Die Bekämpfung der Arbeitslosigkeit steht und fällt auch mit erfolgreicher Wirtschaftspolitik, denn Arbeitslosenzahlen sinken vor allem dann, wenn immer mehr neue Arbeitsplätze entstehen. Lassen Sie mich hier nur den Punkt der Unternehmensgründungen herausgreifen. Berlin zeigt sich gründungsfreudiger als das übrige Deutschland. Berlin ist nicht nur Bundes- sondern auch Gründungshauptstadt. Ein positiver Gründungssaldo – weitgehend gegen den Bundestrend – trägt dazu bei, dass immer mehr Menschen in Arbeit kommen. Die Zahl der Neugründungen in der Stadt überwiegt deutlich die der Unternehmensstillegungen und ist ein Indiz für die positive Entwicklung und die robuste Konjunktur am Wirtschaftsstandort.

Im Jahr 2012 gab es in Berlin über 40 000 Unternehmensneugründungen. Im vergangenen Jahr konnte etwa die Berlin Partner GmbH über 160 Ansiedlungs- und Expansionsprojekte mit Erfolg unterstützen. Allein dadurch werden in den nächsten drei Jahren mehr als 5 300 Arbeitsplätze neu geschaffen.
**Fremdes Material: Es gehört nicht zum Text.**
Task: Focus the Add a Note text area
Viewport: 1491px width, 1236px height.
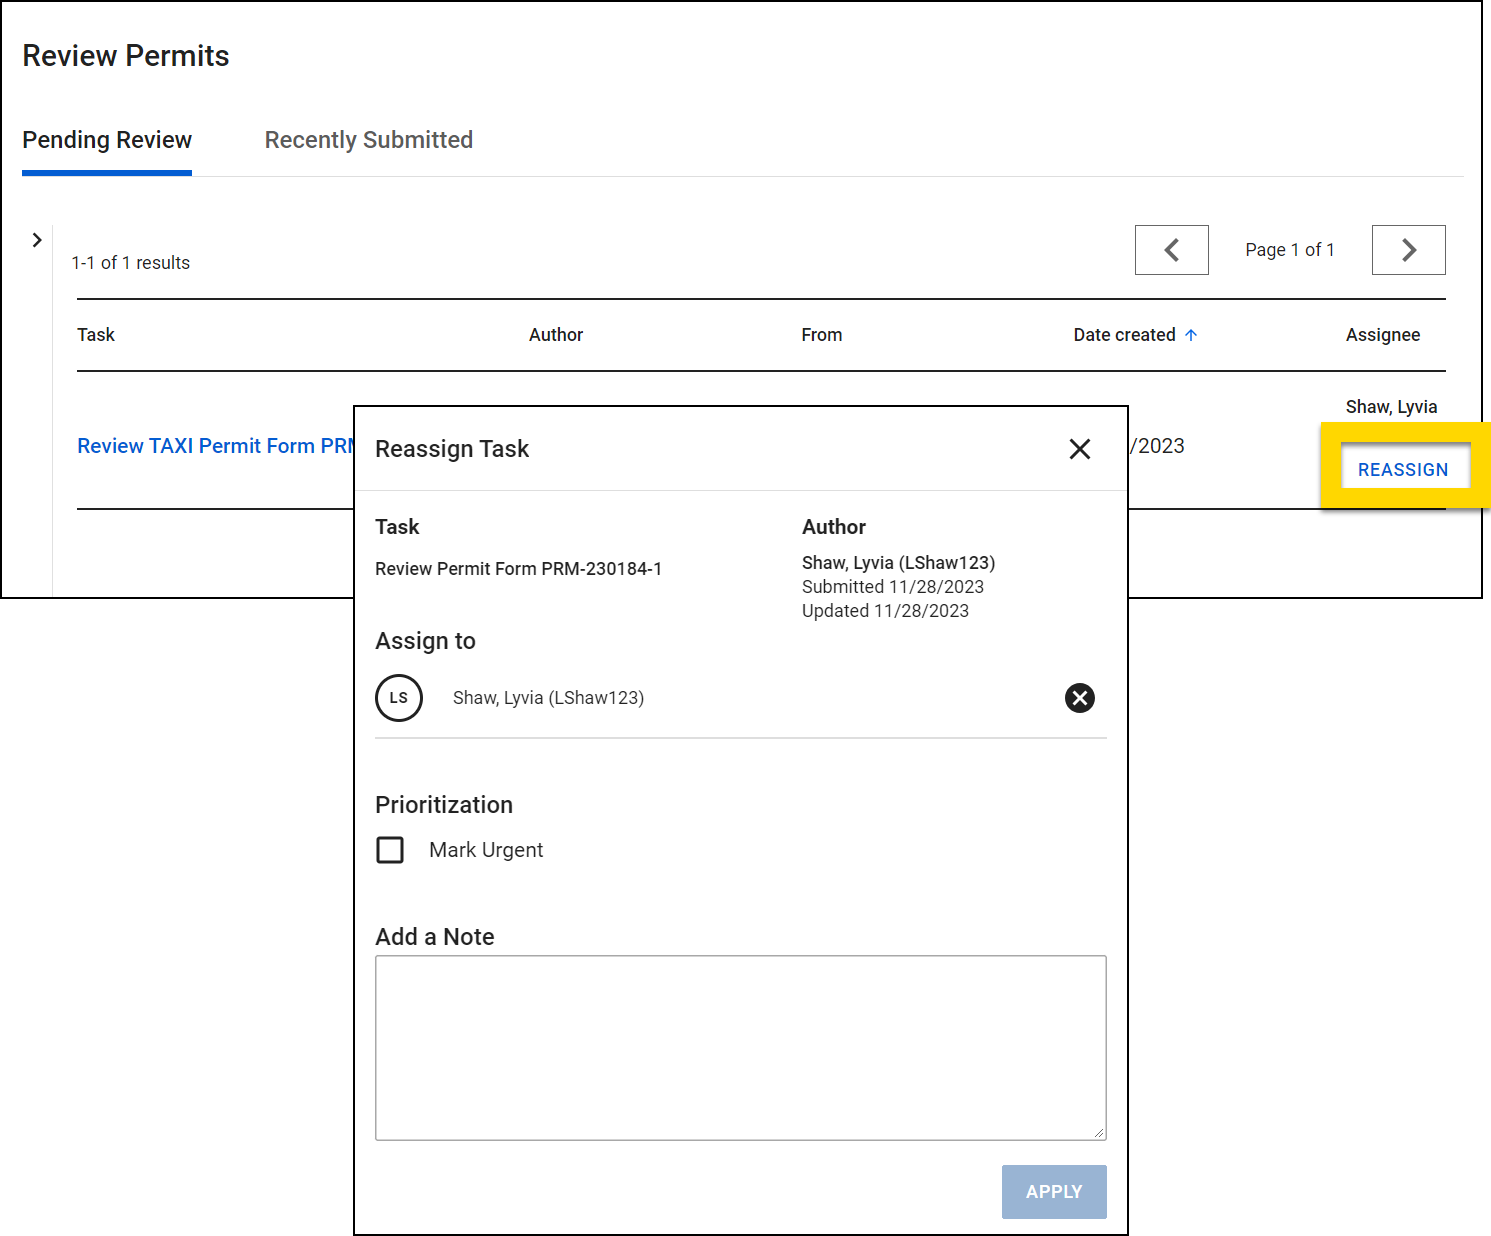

Schon im vergangenen Jahr hat die Zahl der Erwerbstätigen in Berlin so stark zugenommen wie in keinem anderen Bundesland. Der bundesweite Anstieg wurde deutlich übertroffen.

All das sind unabweisbare Erfolge der Arbeitsmarkt- und Wirtschaftspolitik der großen Koalition. – Herzlichen Dank!

[Beifall bei der CDU und der SPD]

Vielen Dank! – Für die Fraktion Bündnis 90/Die Grünen Frau Kollegin Herrmann! – Bitte schön!

Herr Präsident! Sehr geehrte Damen und Herren! Kein anderes Thema hat die Stadt in der letzten Woche so bewegt wie die East-Side-Gallery. Der aus Sicht von vielen Leuten fragwürdige Umgang Berlins mit seinem historischen Erbe hat sogar Wellen bis nach Kalifornien geschlagen. Am letzten Freitag haben 400 Demonstranten den Teilabriss verhindert. Am Sonntag haben über 6 000 Menschen für den Erhalt diese Erinnerungsortes demonstriert. Wir sollten nicht nur, wir müssen das heute zur Aktuellen Stunde machen.

[Beifall bei den GRÜNEN – Vereinzelter Beifall bei den PIRATEN]

Welche Art Umgang mit Geschichte der Stadt und welche Erinnerungskultur wollen wir in Berlin? Wie gehen Berlinerinnen und Berliner mit unserer historischen Verantwortung um? Welche Rolle spielt die East-SideGallery? Wie geht Politik mit dem Willen von über 71 000 Unterzeichnerinnen und Unterzeichnern einer Petition um?